Piloté par le centre de formation belge IFAPME Liège-Huy-Waremme, ce projet vise à créer une application servant de boîte à outils pour préparer, réaliser et suivre la mobilité européenne des apprentis et du personnel, notamment en utilisant les médias sociaux. L’objectif est d’enrichir la démarche initiée en 2014 sous le nom Somex. Le projet est articulé autour de trois axes principaux :

  • élaborer une version IOS ;
  • créer une réseau d’organismes de formation utilisant l’appli ;
  • sensibiliser les apprentis aux avantages de la mobilité. 

 

 

Trois questions à Jean Arthuis, ancien député européen

 

Qu’est-ce qui vous a poussé à promouvoir la mobilité longue des apprentis ? 

Les jeunes connaissent un important taux de chômage. En France, en moyenne un sur quatre est sans emploi. Dans certains pays, plus d’un jeune sur deux en est victime. Là où l’apprentissage est enraciné dans la culture sociale et économique, comme en France, aux Pays-Bas, au Danemark ou en France, les jeunes échappent à ce drame. Les étudiants ayant bénéficié d’une bourse Erasmus+ et ayant effectué une mobilité longue dans un pays étranger semblent bien mieux protégés contre le risque de chômage. Je me suis demandé pourquoi les apprentis n’avaient pas accès à la mobilité longue. J’en ai fait la priorité de mon mandat de député européen en 2014, en initiant le projet pilote Euro App’. En France, cette mobilité européenne, courte et longue, peut grandement améliorer le regard porté sur l’apprentissage, alors qu’aujourd’hui beaucoup s’y orientent par défaut. 

 

Quel sera le rôle de la fondation que vous créez ? 
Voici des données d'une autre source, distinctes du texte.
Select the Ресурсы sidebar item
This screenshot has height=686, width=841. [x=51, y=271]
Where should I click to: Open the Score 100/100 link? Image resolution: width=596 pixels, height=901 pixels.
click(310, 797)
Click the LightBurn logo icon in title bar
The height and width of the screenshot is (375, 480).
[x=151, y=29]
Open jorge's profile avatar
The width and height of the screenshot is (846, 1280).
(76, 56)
Cette fondation sera opérationnelle d’ici la fin de l’année 2019. Elle est le prolongement de l’expérimentation menée par la Commission européenne. L’objet principal est de créer une plateforme, pour mettre en commun les souhaits des candidats et des entreprises… Je compte prendre appui sur les bonnes volontés, naturellement le CCCA-BTP, mais aussi les groupes internationaux qui ont des antennes dans l’Union européenne. Et dès qu’un frein apparaître, nous irons à la rencontre des autorités académiques et politiques en France pour tenter de le lever. 

La Fondation va également évaluer les systèmes d’apprentissage dans les 28 pays de l’Union européenne, pour repérer ceux qui sont les plus compatibles avec notre vision des choses et collaborer en priorité avec eux. Une autre de ses missions sera d’apporter une forme d’ingénierie, pour mettre en synergie les différents crédits de l’Union européenne (Erasmus+, fonds de développement régional et fonds social européen). Un réel travail est à faire avec deux directions générales de la Commission européenne : celles de l’emploi et de l’éducation-culture qui fonctionnent un peu en silo.  

 

Quels blocages restent à lever pour que ce dispositif se déploie pleinement ? 

Au-delà des blocages financiers, juridiques et académiques, le principal blocage est psychologique. La mobilité longue des apprentis ne fonctionnera que si les jeunes ont envie de partir, de sortir de leur zone de confort. Un jeune qui a bénéficié d’une telle expérience n’a pas besoin de diplôme pour être recruté : en partant, il a déjà manifesté un trait de caractère qui le distingue des autres. Et puis, la mobilité longue marchera si les acteurs de terrain s’en emparent. Les premiers d’entre eux doivent être, à mes yeux, les CFA. Ils doivent être des pivots. Cela signifie aussi que les opérateurs de compétences (OPCO) définissent leur priorité et prennent en compte les coûts spécifiques des établissements de formation qui auront choisi l’ouverture internationale. 

Un autre point crucial est l’importance des langues. Il va falloir, à l’image des grandes écoles, que les CFA dispensent des cours en anglais. Au moment du projet pilote, nous avons eu des candidats des pays de l’Est. Quand ils ont constaté qu’il n’y avait pas de cours en anglais dans les CFA Français, ils ne sont pas venus. Pour que cela fonctionne, les freins doivent être levés partout, pas seulement en France. Nous sommes à la veille d’une révolution copernicienne.